Top of Provided material
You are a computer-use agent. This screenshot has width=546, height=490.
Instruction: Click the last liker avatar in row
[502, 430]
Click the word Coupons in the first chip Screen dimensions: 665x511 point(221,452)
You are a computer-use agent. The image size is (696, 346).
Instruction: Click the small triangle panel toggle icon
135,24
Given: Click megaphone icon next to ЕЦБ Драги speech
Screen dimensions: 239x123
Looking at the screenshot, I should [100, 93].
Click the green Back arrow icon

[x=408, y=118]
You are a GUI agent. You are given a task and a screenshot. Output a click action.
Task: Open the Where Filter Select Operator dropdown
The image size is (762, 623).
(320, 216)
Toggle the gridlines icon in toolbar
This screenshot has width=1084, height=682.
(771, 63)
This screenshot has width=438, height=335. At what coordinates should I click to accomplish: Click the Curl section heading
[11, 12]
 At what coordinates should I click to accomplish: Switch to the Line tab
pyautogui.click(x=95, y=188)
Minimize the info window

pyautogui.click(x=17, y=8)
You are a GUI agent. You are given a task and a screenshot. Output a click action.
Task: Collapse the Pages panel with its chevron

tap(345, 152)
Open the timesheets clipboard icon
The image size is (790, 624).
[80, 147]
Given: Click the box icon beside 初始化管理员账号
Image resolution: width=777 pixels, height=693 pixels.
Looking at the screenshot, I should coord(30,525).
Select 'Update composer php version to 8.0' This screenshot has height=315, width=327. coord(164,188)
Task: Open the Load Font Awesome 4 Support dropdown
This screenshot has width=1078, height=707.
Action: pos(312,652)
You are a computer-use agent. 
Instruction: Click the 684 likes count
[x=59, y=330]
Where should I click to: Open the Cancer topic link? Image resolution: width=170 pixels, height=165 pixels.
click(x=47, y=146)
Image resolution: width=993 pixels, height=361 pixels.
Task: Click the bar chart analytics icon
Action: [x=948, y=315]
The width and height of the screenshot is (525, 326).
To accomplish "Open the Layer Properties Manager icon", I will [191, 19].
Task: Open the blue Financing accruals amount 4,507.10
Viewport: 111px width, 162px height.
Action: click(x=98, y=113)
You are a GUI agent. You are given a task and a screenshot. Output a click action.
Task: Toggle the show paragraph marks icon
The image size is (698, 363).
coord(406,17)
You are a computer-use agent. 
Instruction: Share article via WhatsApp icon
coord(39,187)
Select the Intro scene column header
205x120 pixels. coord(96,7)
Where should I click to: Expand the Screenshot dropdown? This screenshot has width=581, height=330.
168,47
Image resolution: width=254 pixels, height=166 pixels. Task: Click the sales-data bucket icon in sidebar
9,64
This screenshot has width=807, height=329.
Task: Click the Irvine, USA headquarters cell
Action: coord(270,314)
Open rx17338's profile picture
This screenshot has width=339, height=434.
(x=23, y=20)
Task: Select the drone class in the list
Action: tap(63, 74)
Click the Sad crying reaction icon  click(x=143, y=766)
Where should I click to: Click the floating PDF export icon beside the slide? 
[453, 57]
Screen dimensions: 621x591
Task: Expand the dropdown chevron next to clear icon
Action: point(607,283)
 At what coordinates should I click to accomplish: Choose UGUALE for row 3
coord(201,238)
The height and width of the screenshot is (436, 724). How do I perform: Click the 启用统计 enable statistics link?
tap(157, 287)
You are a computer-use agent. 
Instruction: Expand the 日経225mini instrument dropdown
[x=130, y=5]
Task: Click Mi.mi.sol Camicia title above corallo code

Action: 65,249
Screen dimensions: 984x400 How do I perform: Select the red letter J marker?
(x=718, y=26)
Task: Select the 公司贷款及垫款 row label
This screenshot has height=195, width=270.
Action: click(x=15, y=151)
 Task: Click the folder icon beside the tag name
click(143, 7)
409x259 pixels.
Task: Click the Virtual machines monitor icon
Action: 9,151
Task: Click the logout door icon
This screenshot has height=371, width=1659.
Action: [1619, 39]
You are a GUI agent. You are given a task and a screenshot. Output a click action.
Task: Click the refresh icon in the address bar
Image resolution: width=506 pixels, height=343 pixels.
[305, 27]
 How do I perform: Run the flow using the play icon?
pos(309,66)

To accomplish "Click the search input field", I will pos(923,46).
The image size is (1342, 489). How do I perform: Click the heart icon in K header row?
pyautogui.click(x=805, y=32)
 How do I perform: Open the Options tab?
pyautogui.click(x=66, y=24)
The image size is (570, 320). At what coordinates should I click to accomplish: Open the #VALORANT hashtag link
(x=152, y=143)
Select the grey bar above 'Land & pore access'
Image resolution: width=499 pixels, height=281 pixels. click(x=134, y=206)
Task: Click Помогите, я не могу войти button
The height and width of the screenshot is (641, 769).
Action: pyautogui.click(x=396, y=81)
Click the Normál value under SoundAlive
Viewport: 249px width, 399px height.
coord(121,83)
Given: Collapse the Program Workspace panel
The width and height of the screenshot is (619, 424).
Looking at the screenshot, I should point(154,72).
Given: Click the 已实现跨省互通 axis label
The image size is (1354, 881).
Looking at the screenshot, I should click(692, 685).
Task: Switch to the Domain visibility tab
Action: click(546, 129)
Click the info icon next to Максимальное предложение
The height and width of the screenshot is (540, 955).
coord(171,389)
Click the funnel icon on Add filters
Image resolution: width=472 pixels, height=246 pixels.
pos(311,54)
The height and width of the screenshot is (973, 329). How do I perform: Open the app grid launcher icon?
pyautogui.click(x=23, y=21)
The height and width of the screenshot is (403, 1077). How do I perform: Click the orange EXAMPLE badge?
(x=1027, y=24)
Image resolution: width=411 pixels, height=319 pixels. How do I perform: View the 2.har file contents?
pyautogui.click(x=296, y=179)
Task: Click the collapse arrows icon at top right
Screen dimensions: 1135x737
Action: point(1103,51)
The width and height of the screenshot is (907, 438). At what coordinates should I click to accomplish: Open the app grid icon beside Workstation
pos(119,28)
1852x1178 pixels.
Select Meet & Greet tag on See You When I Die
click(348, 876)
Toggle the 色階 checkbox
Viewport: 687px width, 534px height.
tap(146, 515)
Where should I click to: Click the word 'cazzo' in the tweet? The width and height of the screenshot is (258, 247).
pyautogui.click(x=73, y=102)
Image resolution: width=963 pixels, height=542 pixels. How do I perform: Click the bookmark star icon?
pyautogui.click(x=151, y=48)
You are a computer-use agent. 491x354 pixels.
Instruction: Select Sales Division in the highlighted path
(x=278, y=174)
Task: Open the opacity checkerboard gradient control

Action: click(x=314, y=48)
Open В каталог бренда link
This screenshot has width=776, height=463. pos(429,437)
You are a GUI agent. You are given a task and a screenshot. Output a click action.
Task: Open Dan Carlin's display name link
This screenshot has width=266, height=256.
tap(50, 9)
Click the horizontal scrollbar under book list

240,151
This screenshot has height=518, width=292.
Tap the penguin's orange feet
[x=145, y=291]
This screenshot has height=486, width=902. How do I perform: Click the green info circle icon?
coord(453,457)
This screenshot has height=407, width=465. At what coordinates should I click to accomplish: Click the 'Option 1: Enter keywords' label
Bottom of Provided material
Exercise details:
Transcribe all of the material without omitting a line.

Completed exercise:
You are a computer-use agent. This screenshot has width=546, height=490.
Instruction: Click the last liker avatar in row
[502, 430]
Click the word Coupons in the first chip Screen dimensions: 665x511 point(221,452)
You are a computer-use agent. The image size is (696, 346).
Instruction: Click the small triangle panel toggle icon
135,24
Given: Click megaphone icon next to ЕЦБ Драги speech
Screen dimensions: 239x123
Looking at the screenshot, I should [100, 93].
Click the green Back arrow icon

[x=408, y=118]
You are a GUI agent. You are given a task and a screenshot. Output a click action.
Task: Open the Where Filter Select Operator dropdown
The image size is (762, 623).
(320, 216)
Toggle the gridlines icon in toolbar
This screenshot has width=1084, height=682.
(771, 63)
This screenshot has width=438, height=335. At what coordinates should I click to accomplish: Click the Curl section heading
[11, 12]
 At what coordinates should I click to accomplish: Switch to the Line tab
pyautogui.click(x=95, y=188)
Minimize the info window

pyautogui.click(x=17, y=8)
You are a GUI agent. You are given a task and a screenshot. Output a click action.
Task: Collapse the Pages panel with its chevron

tap(345, 152)
Open the timesheets clipboard icon
The image size is (790, 624).
[80, 147]
Given: Click the box icon beside 初始化管理员账号
Image resolution: width=777 pixels, height=693 pixels.
Looking at the screenshot, I should coord(30,525).
Select 'Update composer php version to 8.0' This screenshot has height=315, width=327. coord(164,188)
Task: Open the Load Font Awesome 4 Support dropdown
This screenshot has width=1078, height=707.
Action: pos(312,652)
You are a computer-use agent. 
Instruction: Click the 684 likes count
[x=59, y=330]
Where should I click to: Open the Cancer topic link? Image resolution: width=170 pixels, height=165 pixels.
click(x=47, y=146)
Image resolution: width=993 pixels, height=361 pixels.
Task: Click the bar chart analytics icon
Action: [x=948, y=315]
The width and height of the screenshot is (525, 326).
To accomplish "Open the Layer Properties Manager icon", I will [191, 19].
Task: Open the blue Financing accruals amount 4,507.10
Viewport: 111px width, 162px height.
Action: click(x=98, y=113)
You are a GUI agent. You are given a task and a screenshot. Output a click action.
Task: Toggle the show paragraph marks icon
The image size is (698, 363).
coord(406,17)
You are a computer-use agent. 
Instruction: Share article via WhatsApp icon
coord(39,187)
Select the Intro scene column header
205x120 pixels. coord(96,7)
Where should I click to: Expand the Screenshot dropdown? This screenshot has width=581, height=330.
168,47
Image resolution: width=254 pixels, height=166 pixels. Task: Click the sales-data bucket icon in sidebar
9,64
This screenshot has width=807, height=329.
Task: Click the Irvine, USA headquarters cell
Action: coord(270,314)
Open rx17338's profile picture
This screenshot has width=339, height=434.
(x=23, y=20)
Task: Select the drone class in the list
Action: tap(63, 74)
Click the Sad crying reaction icon  click(x=143, y=766)
Where should I click to: Click the floating PDF export icon beside the slide? 
[453, 57]
Screen dimensions: 621x591
Task: Expand the dropdown chevron next to clear icon
Action: point(607,283)
 At what coordinates should I click to accomplish: Choose UGUALE for row 3
coord(201,238)
The height and width of the screenshot is (436, 724). How do I perform: Click the 启用统计 enable statistics link?
tap(157, 287)
You are a computer-use agent. 
Instruction: Expand the 日経225mini instrument dropdown
[x=130, y=5]
Task: Click Mi.mi.sol Camicia title above corallo code

Action: 65,249
Screen dimensions: 984x400 How do I perform: Select the red letter J marker?
(x=718, y=26)
Task: Select the 公司贷款及垫款 row label
This screenshot has height=195, width=270.
Action: click(x=15, y=151)
 Task: Click the folder icon beside the tag name
click(143, 7)
409x259 pixels.
Task: Click the Virtual machines monitor icon
Action: 9,151
Task: Click the logout door icon
This screenshot has height=371, width=1659.
Action: [1619, 39]
You are a GUI agent. You are given a task and a screenshot. Output a click action.
Task: Click the refresh icon in the address bar
Image resolution: width=506 pixels, height=343 pixels.
[305, 27]
 How do I perform: Run the flow using the play icon?
pos(309,66)

To accomplish "Click the search input field", I will pos(923,46).
The image size is (1342, 489). How do I perform: Click the heart icon in K header row?
pyautogui.click(x=805, y=32)
 How do I perform: Open the Options tab?
pyautogui.click(x=66, y=24)
The image size is (570, 320). At what coordinates should I click to accomplish: Open the #VALORANT hashtag link
(x=152, y=143)
Select the grey bar above 'Land & pore access'
Image resolution: width=499 pixels, height=281 pixels. click(x=134, y=206)
Task: Click Помогите, я не могу войти button
The height and width of the screenshot is (641, 769).
Action: pyautogui.click(x=396, y=81)
Click the Normál value under SoundAlive
Viewport: 249px width, 399px height.
coord(121,83)
Given: Collapse the Program Workspace panel
The width and height of the screenshot is (619, 424).
Looking at the screenshot, I should point(154,72).
Given: Click the 已实现跨省互通 axis label
The image size is (1354, 881).
Looking at the screenshot, I should click(692, 685).
Task: Switch to the Domain visibility tab
Action: click(546, 129)
Click the info icon next to Максимальное предложение
The height and width of the screenshot is (540, 955).
coord(171,389)
Click the funnel icon on Add filters
Image resolution: width=472 pixels, height=246 pixels.
pos(311,54)
The height and width of the screenshot is (973, 329). How do I perform: Open the app grid launcher icon?
pyautogui.click(x=23, y=21)
The height and width of the screenshot is (403, 1077). How do I perform: Click the orange EXAMPLE badge?
(x=1027, y=24)
Image resolution: width=411 pixels, height=319 pixels. How do I perform: View the 2.har file contents?
pyautogui.click(x=296, y=179)
Task: Click the collapse arrows icon at top right
Screen dimensions: 1135x737
Action: point(1103,51)
The width and height of the screenshot is (907, 438). At what coordinates should I click to accomplish: Open the app grid icon beside Workstation
pos(119,28)
1852x1178 pixels.
Select Meet & Greet tag on See You When I Die
click(348, 876)
Toggle the 色階 checkbox
Viewport: 687px width, 534px height.
tap(146, 515)
Where should I click to: Click the word 'cazzo' in the tweet? The width and height of the screenshot is (258, 247).
pyautogui.click(x=73, y=102)
Image resolution: width=963 pixels, height=542 pixels. How do I perform: Click the bookmark star icon?
pyautogui.click(x=151, y=48)
You are a computer-use agent. 491x354 pixels.
Instruction: Select Sales Division in the highlighted path
(x=278, y=174)
Task: Open the opacity checkerboard gradient control

Action: click(x=314, y=48)
Open В каталог бренда link
This screenshot has width=776, height=463. pos(429,437)
You are a GUI agent. You are given a task and a screenshot. Output a click action.
Task: Open Dan Carlin's display name link
This screenshot has width=266, height=256.
tap(50, 9)
Click the horizontal scrollbar under book list

240,151
This screenshot has height=518, width=292.
Tap the penguin's orange feet
[x=145, y=291]
This screenshot has height=486, width=902. How do I perform: Click the green info circle icon?
coord(453,457)
This screenshot has height=407, width=465. At what coordinates should I click to accomplish: Click the 'Option 1: Enter keywords' label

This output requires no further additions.